Data supplied START

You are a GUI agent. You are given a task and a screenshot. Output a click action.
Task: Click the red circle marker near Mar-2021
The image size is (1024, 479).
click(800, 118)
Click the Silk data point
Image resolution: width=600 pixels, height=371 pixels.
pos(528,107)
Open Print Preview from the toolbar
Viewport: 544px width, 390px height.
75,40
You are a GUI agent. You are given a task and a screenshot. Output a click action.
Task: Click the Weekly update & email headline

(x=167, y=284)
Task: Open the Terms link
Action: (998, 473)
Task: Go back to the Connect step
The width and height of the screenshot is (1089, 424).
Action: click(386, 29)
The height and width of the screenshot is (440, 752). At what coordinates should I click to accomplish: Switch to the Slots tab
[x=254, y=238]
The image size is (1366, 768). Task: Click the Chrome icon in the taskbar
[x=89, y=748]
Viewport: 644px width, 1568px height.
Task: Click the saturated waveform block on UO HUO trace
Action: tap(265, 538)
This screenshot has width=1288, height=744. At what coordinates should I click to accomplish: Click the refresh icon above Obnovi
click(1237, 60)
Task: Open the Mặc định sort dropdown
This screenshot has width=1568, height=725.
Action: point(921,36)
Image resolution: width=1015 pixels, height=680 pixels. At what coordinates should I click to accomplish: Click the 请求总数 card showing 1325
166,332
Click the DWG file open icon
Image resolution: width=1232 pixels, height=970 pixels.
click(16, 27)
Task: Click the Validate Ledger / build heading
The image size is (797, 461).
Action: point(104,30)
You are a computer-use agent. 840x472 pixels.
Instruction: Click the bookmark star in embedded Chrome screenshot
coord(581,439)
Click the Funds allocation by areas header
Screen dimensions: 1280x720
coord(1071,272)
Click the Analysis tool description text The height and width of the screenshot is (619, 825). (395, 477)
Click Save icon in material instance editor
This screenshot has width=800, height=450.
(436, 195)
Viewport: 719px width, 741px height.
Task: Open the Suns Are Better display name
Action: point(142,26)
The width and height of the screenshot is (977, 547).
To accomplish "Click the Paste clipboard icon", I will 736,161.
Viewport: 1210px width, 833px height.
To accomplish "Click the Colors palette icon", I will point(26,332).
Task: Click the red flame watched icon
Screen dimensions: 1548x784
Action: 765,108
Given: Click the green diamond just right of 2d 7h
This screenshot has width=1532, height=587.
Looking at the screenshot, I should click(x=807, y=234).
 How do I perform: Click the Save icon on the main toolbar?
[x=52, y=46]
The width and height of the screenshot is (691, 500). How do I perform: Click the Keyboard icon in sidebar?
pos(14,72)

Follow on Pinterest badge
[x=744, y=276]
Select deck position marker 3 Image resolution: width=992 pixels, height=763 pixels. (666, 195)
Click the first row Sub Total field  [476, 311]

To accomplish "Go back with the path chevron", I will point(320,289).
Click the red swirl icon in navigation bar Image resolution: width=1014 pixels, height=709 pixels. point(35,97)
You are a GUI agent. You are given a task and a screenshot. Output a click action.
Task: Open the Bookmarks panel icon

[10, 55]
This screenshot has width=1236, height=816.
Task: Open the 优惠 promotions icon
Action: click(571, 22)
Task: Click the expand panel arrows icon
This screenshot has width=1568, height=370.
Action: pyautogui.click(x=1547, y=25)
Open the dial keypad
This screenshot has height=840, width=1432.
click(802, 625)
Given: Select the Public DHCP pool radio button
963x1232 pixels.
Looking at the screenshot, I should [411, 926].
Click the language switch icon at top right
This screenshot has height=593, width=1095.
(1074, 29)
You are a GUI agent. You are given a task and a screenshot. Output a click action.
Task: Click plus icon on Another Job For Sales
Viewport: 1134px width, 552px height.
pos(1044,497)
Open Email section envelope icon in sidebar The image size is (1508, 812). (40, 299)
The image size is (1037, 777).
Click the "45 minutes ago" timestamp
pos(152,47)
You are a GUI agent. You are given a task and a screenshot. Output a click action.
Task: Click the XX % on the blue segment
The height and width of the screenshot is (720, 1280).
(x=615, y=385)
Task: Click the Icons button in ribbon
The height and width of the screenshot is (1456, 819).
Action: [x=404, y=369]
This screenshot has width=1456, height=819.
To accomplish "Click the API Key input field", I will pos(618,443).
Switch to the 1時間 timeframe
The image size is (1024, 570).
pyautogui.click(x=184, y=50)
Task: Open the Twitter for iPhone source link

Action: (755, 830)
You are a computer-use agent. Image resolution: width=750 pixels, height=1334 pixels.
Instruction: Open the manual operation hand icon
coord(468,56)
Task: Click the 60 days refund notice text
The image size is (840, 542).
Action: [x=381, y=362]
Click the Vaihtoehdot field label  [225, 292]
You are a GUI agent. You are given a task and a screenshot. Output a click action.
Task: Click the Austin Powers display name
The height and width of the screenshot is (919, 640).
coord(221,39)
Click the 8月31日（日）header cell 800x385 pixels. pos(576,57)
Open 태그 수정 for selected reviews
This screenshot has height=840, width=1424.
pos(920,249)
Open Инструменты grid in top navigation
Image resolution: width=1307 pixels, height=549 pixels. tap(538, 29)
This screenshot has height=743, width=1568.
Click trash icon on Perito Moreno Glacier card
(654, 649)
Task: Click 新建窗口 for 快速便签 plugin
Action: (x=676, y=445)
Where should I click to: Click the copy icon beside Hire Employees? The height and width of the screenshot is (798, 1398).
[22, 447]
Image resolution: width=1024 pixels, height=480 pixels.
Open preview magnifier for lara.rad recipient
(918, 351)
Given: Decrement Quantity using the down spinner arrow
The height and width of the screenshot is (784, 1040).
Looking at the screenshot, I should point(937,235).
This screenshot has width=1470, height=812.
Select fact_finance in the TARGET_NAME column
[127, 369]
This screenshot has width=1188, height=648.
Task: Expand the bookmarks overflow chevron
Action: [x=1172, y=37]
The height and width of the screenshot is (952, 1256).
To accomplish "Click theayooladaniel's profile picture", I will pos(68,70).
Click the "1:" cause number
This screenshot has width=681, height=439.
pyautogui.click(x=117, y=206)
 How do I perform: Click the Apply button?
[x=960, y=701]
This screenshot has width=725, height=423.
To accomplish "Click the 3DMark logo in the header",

Data supplied END

(Aim of the exercise): Reproduce every record that appears above, keeping the wording exact.

(Output for this exercise):
You are a GUI agent. You are given a task and a screenshot. Output a click action.
Task: Click the red circle marker near Mar-2021
The image size is (1024, 479).
click(800, 118)
Click the Silk data point
Image resolution: width=600 pixels, height=371 pixels.
pos(528,107)
Open Print Preview from the toolbar
Viewport: 544px width, 390px height.
75,40
You are a GUI agent. You are given a task and a screenshot. Output a click action.
Task: Click the Weekly update & email headline

(x=167, y=284)
Task: Open the Terms link
Action: (998, 473)
Task: Go back to the Connect step
The width and height of the screenshot is (1089, 424).
Action: click(386, 29)
The height and width of the screenshot is (440, 752). At what coordinates should I click to accomplish: Switch to the Slots tab
[x=254, y=238]
The image size is (1366, 768). Task: Click the Chrome icon in the taskbar
[x=89, y=748]
Viewport: 644px width, 1568px height.
Task: Click the saturated waveform block on UO HUO trace
Action: tap(265, 538)
This screenshot has width=1288, height=744. At what coordinates should I click to accomplish: Click the refresh icon above Obnovi
click(1237, 60)
Task: Open the Mặc định sort dropdown
This screenshot has width=1568, height=725.
Action: point(921,36)
Image resolution: width=1015 pixels, height=680 pixels. At what coordinates should I click to accomplish: Click the 请求总数 card showing 1325
166,332
Click the DWG file open icon
Image resolution: width=1232 pixels, height=970 pixels.
click(16, 27)
Task: Click the Validate Ledger / build heading
The image size is (797, 461).
Action: point(104,30)
You are a computer-use agent. 840x472 pixels.
Instruction: Click the bookmark star in embedded Chrome screenshot
coord(581,439)
Click the Funds allocation by areas header
Screen dimensions: 1280x720
coord(1071,272)
Click the Analysis tool description text The height and width of the screenshot is (619, 825). (395, 477)
Click Save icon in material instance editor
This screenshot has width=800, height=450.
(436, 195)
Viewport: 719px width, 741px height.
Task: Open the Suns Are Better display name
Action: point(142,26)
The width and height of the screenshot is (977, 547).
To accomplish "Click the Paste clipboard icon", I will 736,161.
Viewport: 1210px width, 833px height.
To accomplish "Click the Colors palette icon", I will point(26,332).
Task: Click the red flame watched icon
Screen dimensions: 1548x784
Action: 765,108
Given: Click the green diamond just right of 2d 7h
This screenshot has width=1532, height=587.
Looking at the screenshot, I should click(x=807, y=234).
 How do I perform: Click the Save icon on the main toolbar?
[x=52, y=46]
The width and height of the screenshot is (691, 500). How do I perform: Click the Keyboard icon in sidebar?
pos(14,72)

Follow on Pinterest badge
[x=744, y=276]
Select deck position marker 3 Image resolution: width=992 pixels, height=763 pixels. (666, 195)
Click the first row Sub Total field  [476, 311]

To accomplish "Go back with the path chevron", I will point(320,289).
Click the red swirl icon in navigation bar Image resolution: width=1014 pixels, height=709 pixels. point(35,97)
You are a GUI agent. You are given a task and a screenshot. Output a click action.
Task: Open the Bookmarks panel icon

[10, 55]
This screenshot has width=1236, height=816.
Task: Open the 优惠 promotions icon
Action: click(571, 22)
Task: Click the expand panel arrows icon
This screenshot has width=1568, height=370.
Action: pyautogui.click(x=1547, y=25)
Open the dial keypad
This screenshot has height=840, width=1432.
click(802, 625)
Given: Select the Public DHCP pool radio button
963x1232 pixels.
Looking at the screenshot, I should [411, 926].
Click the language switch icon at top right
This screenshot has height=593, width=1095.
(1074, 29)
You are a GUI agent. You are given a task and a screenshot. Output a click action.
Task: Click plus icon on Another Job For Sales
Viewport: 1134px width, 552px height.
pos(1044,497)
Open Email section envelope icon in sidebar The image size is (1508, 812). (40, 299)
The image size is (1037, 777).
Click the "45 minutes ago" timestamp
pos(152,47)
You are a GUI agent. You are given a task and a screenshot. Output a click action.
Task: Click the XX % on the blue segment
The height and width of the screenshot is (720, 1280).
(x=615, y=385)
Task: Click the Icons button in ribbon
The height and width of the screenshot is (1456, 819).
Action: [x=404, y=369]
This screenshot has width=1456, height=819.
To accomplish "Click the API Key input field", I will pos(618,443).
Switch to the 1時間 timeframe
The image size is (1024, 570).
pyautogui.click(x=184, y=50)
Task: Open the Twitter for iPhone source link

Action: (755, 830)
You are a computer-use agent. Image resolution: width=750 pixels, height=1334 pixels.
Instruction: Open the manual operation hand icon
coord(468,56)
Task: Click the 60 days refund notice text
The image size is (840, 542).
Action: [x=381, y=362]
Click the Vaihtoehdot field label  [225, 292]
You are a GUI agent. You are given a task and a screenshot. Output a click action.
Task: Click the Austin Powers display name
The height and width of the screenshot is (919, 640).
coord(221,39)
Click the 8月31日（日）header cell 800x385 pixels. pos(576,57)
Open 태그 수정 for selected reviews
This screenshot has height=840, width=1424.
pos(920,249)
Open Инструменты grid in top navigation
Image resolution: width=1307 pixels, height=549 pixels. tap(538, 29)
This screenshot has height=743, width=1568.
Click trash icon on Perito Moreno Glacier card
(654, 649)
Task: Click 新建窗口 for 快速便签 plugin
Action: (x=676, y=445)
Where should I click to: Click the copy icon beside Hire Employees? The height and width of the screenshot is (798, 1398).
[22, 447]
Image resolution: width=1024 pixels, height=480 pixels.
Open preview magnifier for lara.rad recipient
(918, 351)
Given: Decrement Quantity using the down spinner arrow
The height and width of the screenshot is (784, 1040).
Looking at the screenshot, I should point(937,235).
This screenshot has width=1470, height=812.
Select fact_finance in the TARGET_NAME column
[127, 369]
This screenshot has width=1188, height=648.
Task: Expand the bookmarks overflow chevron
Action: [x=1172, y=37]
The height and width of the screenshot is (952, 1256).
To accomplish "Click theayooladaniel's profile picture", I will pos(68,70).
Click the "1:" cause number
This screenshot has width=681, height=439.
pyautogui.click(x=117, y=206)
 How do I perform: Click the Apply button?
[x=960, y=701]
This screenshot has width=725, height=423.
To accomplish "Click the 3DMark logo in the header",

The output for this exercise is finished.